Repitió fórmula en la prueba de 10.000 metros. Agresiva y luchadora. Se pudo colocar en el grupo que iba en cabeza, e incluso hubo una vuelta que marcó el mejor ritmo de carrera. Pero el agotamiento, la mala preparación y los nervios jugaron en su contra.  Superados los 3.000 metros, las atletas de origen africano comenzaban a destacar. Atrás se quedaba una Paula Radcliffe que no se rendía pero que tampoco metía la sexta marcha necesaria. Esa excesiva relajación se tradujo en que atletas con menor nivel la dejaban atrás. Paula no aguantó más emocionalmente. Se veía desbordada, superada por cualquiera. Superados los 6.000 metros dijo adiós y abandonó por segunda vez en cinco días la carrera.
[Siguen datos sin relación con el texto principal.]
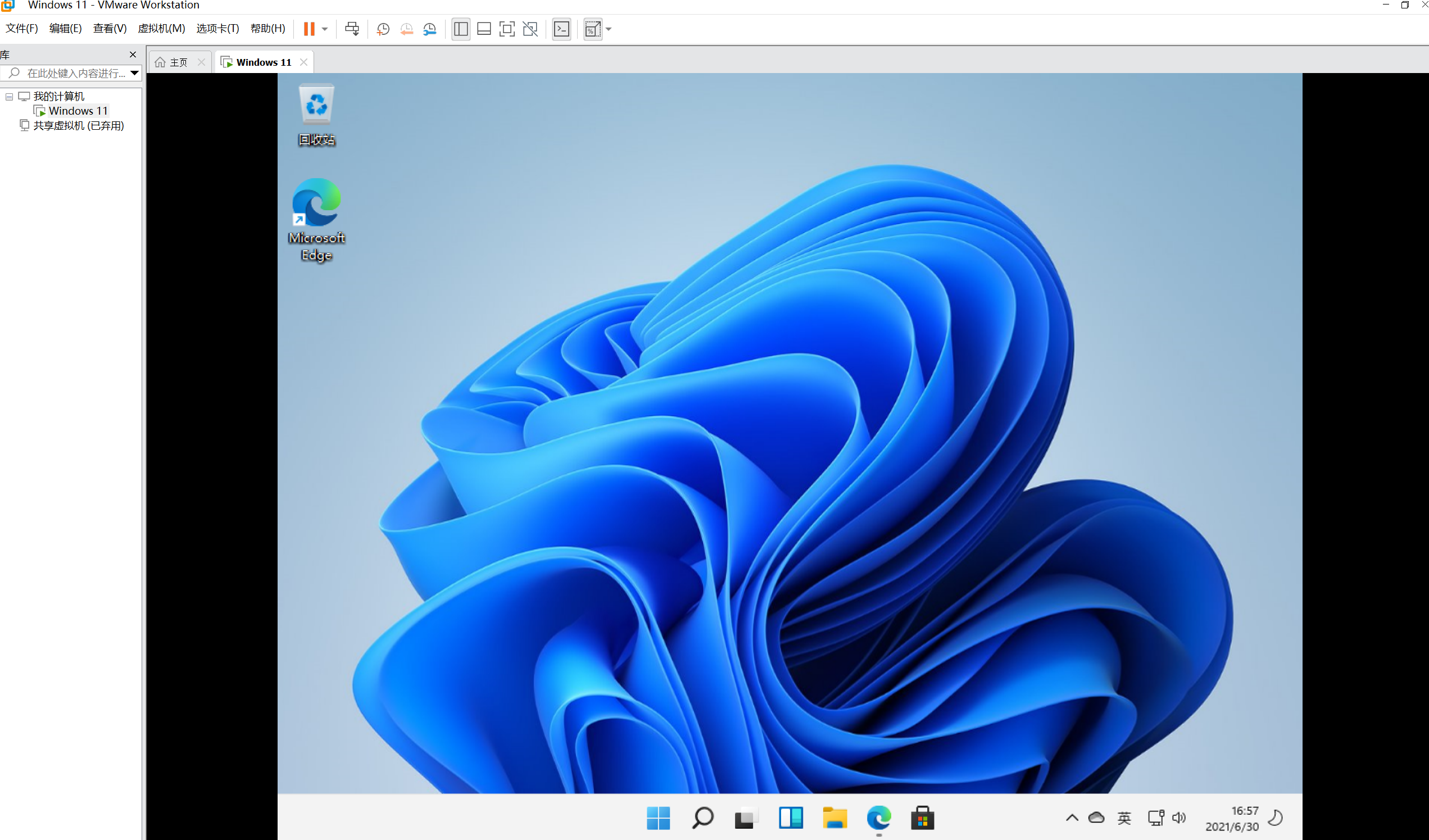This screenshot has width=1429, height=840.
Task: Open the snapshot manager wrench icon
Action: [x=430, y=29]
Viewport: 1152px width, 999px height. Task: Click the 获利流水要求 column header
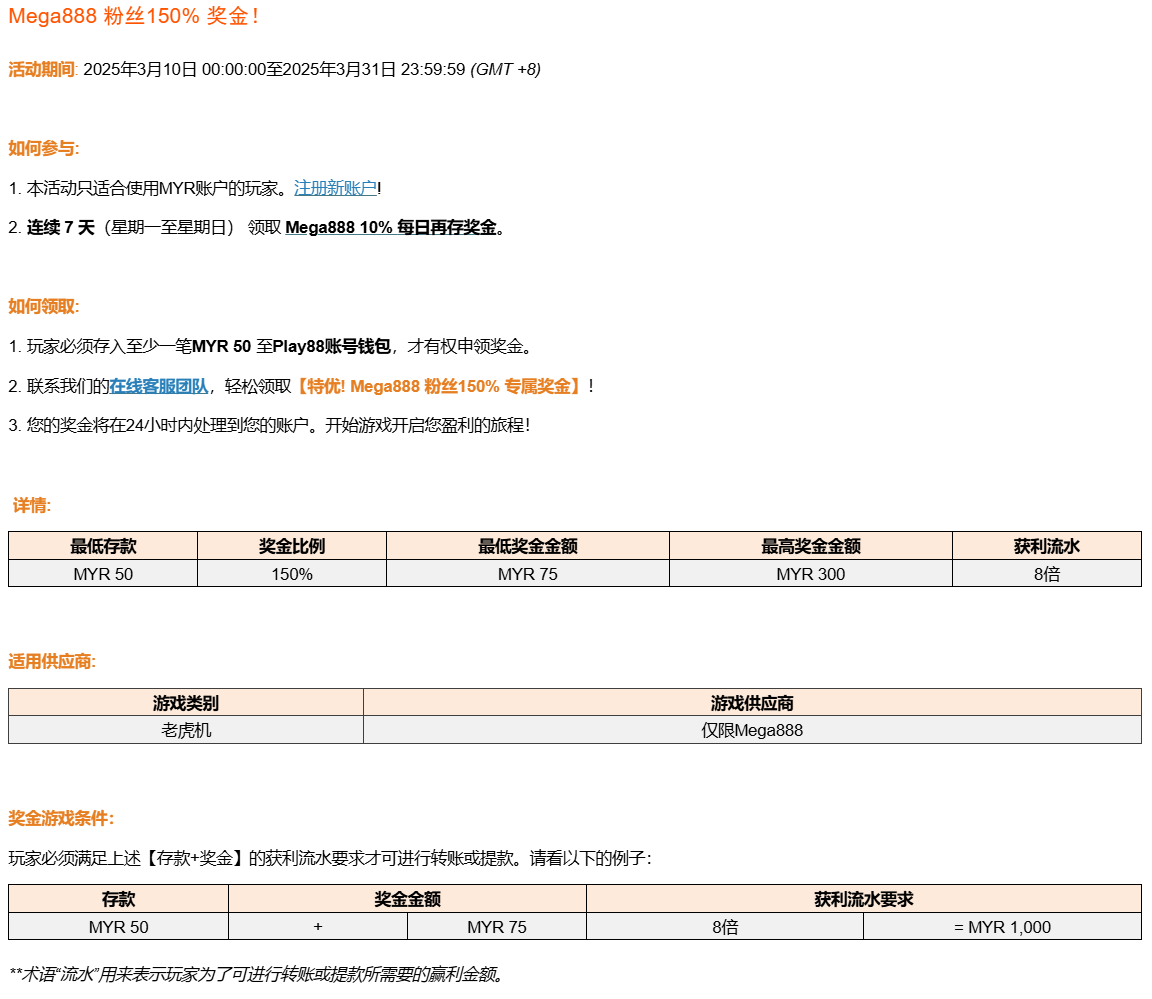[x=863, y=899]
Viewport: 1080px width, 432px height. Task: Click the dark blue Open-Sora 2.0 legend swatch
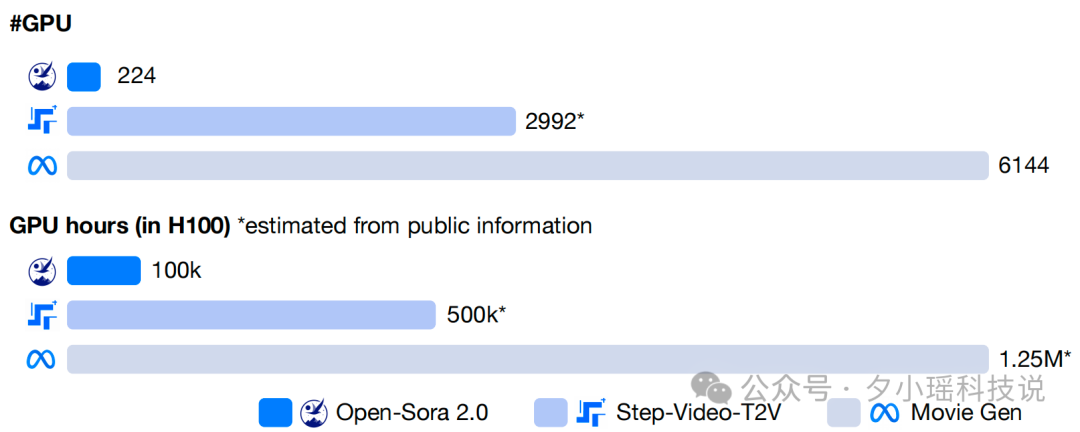276,413
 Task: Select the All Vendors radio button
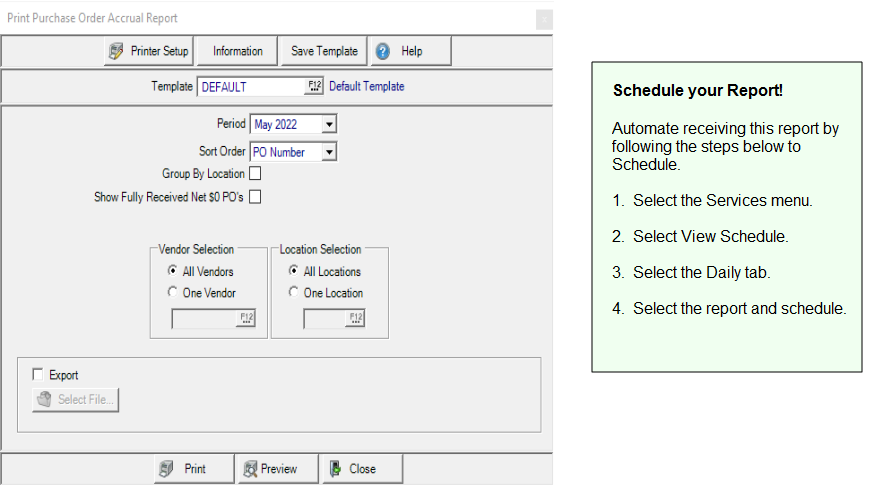coord(173,271)
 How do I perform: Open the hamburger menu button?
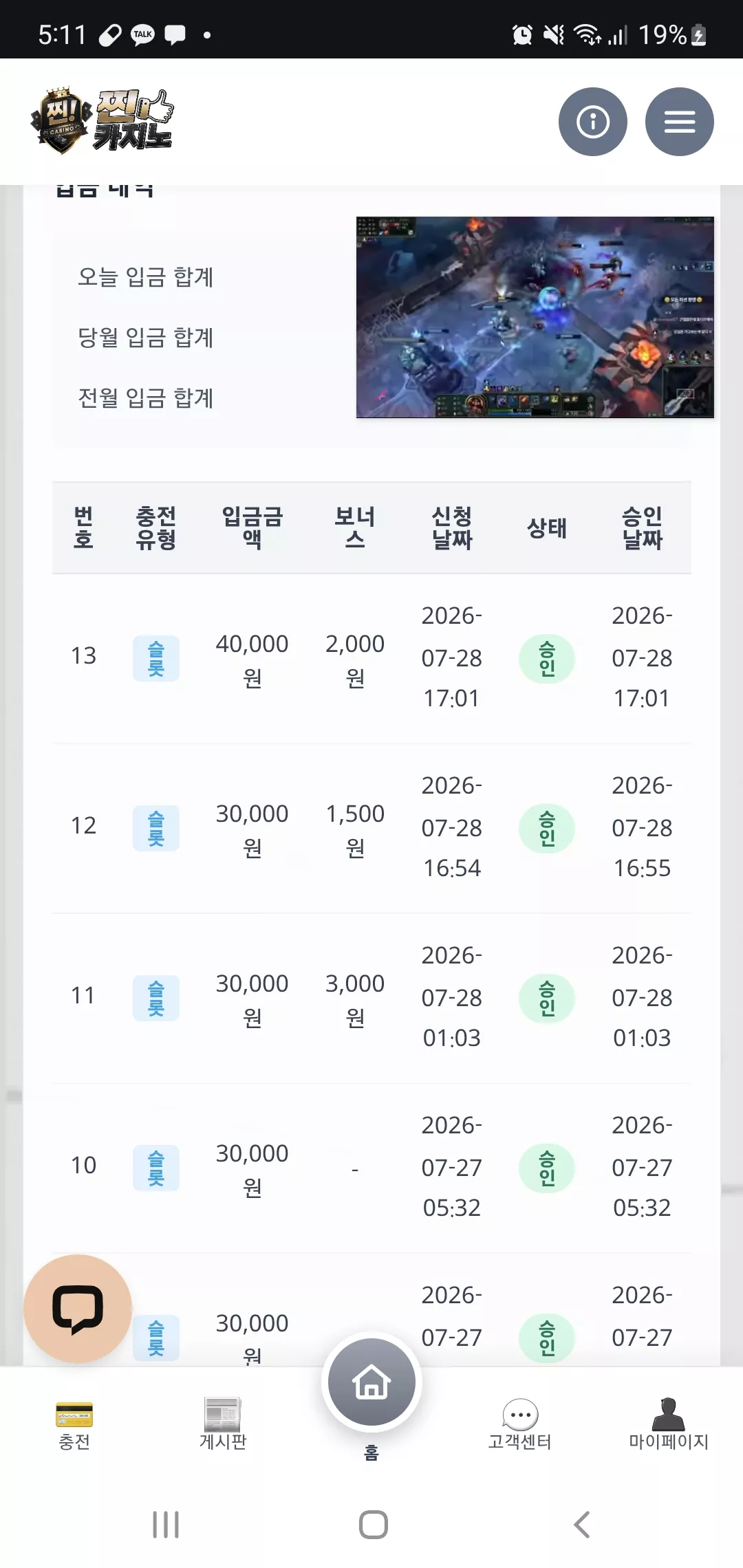pyautogui.click(x=679, y=122)
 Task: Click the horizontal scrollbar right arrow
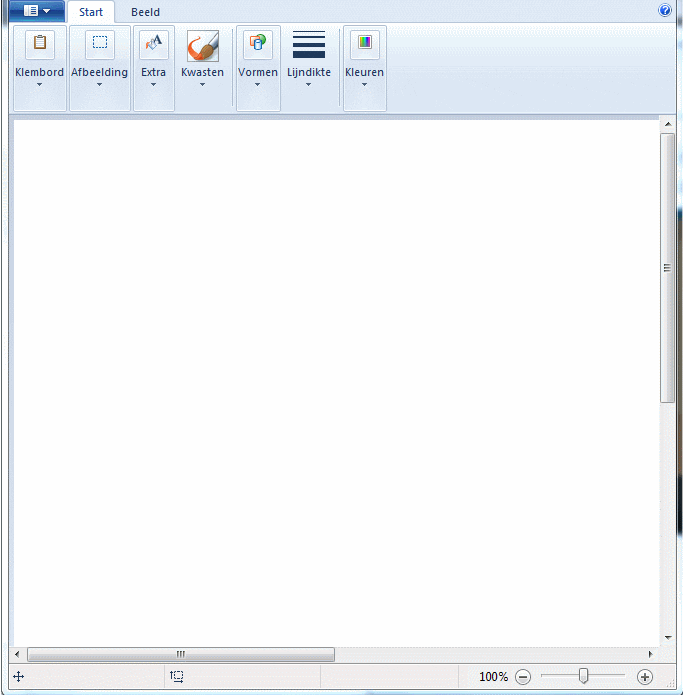pos(651,654)
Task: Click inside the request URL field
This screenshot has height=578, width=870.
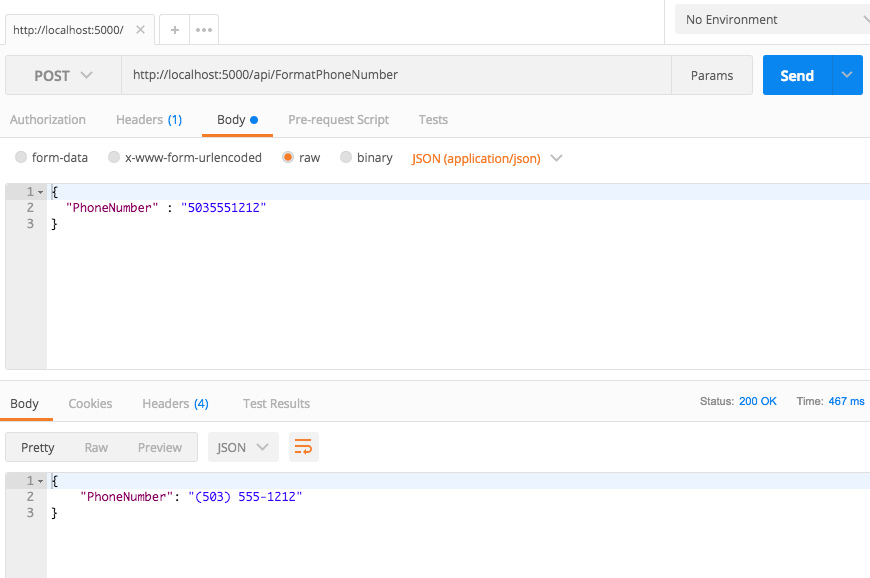Action: pyautogui.click(x=400, y=75)
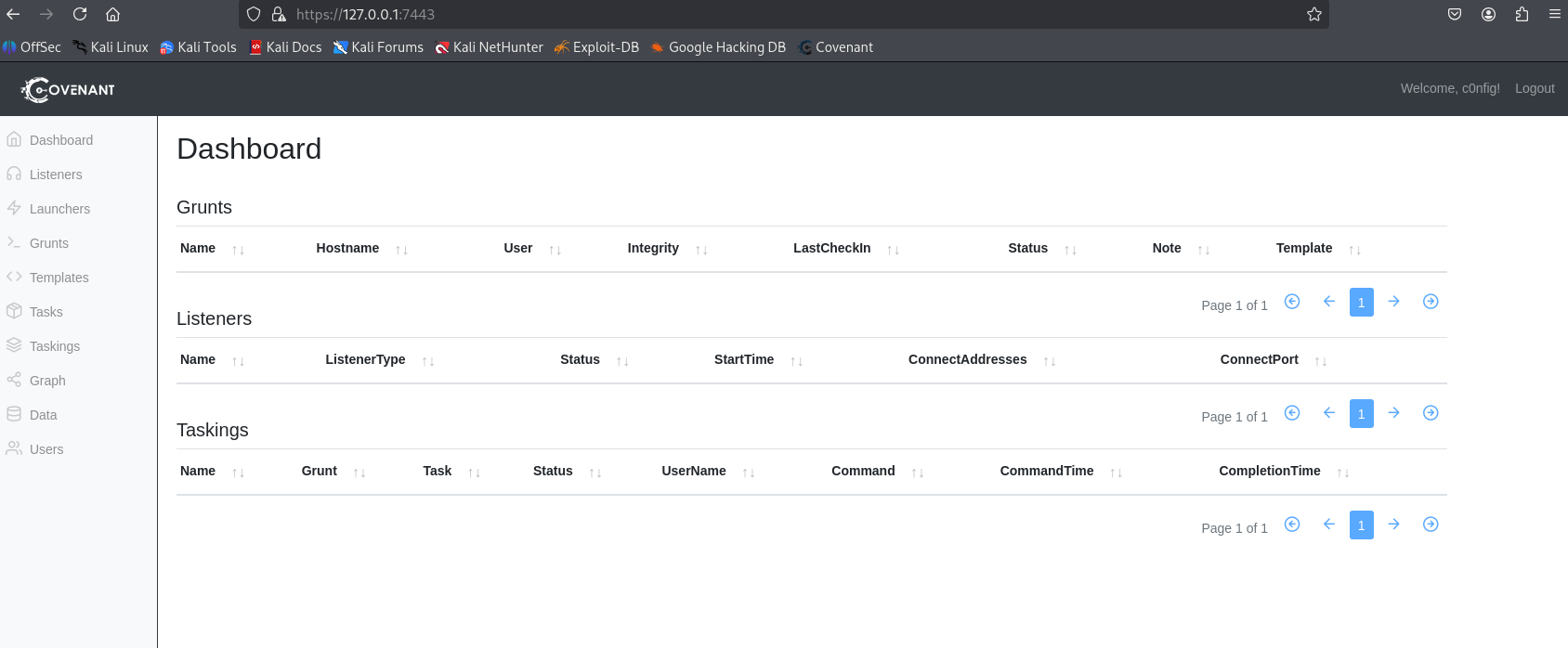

Fue un triste final para lo que parecía que estaba destinado a ser una historia feliz y que pasaría de generación en generación. Radcliffe llamaba a hacer historia en Atenas, pero la capital helena no recogió su llamado. El éxito no enseña nada. Son los fallos las lecciones de las que hay que aprender. Y es que los genios no cometen errores a lo baladí, sino que siempre son hechos de forma voluntaria para recibir una lección de ellos. No es fácil olvidar  la pesadilla de Atenas. Uno de los mayores miedos de un deportista es la palabra fracaso. Radcliffe se sentía que había fracasado para con su público y con la prensa nacional. La reválida se consumó en Helsinki. Con un día fresco, las nubes sobre el cielo de la capital finlandesa y algo de lluvia, Radcliffe hacía olvidar las llamas del sol de Atenas y recuperarse de ese fracaso con un oro en la maratón de Helsinki 2005. Radcliffe elevaba nuevamente el mito de su leyenda.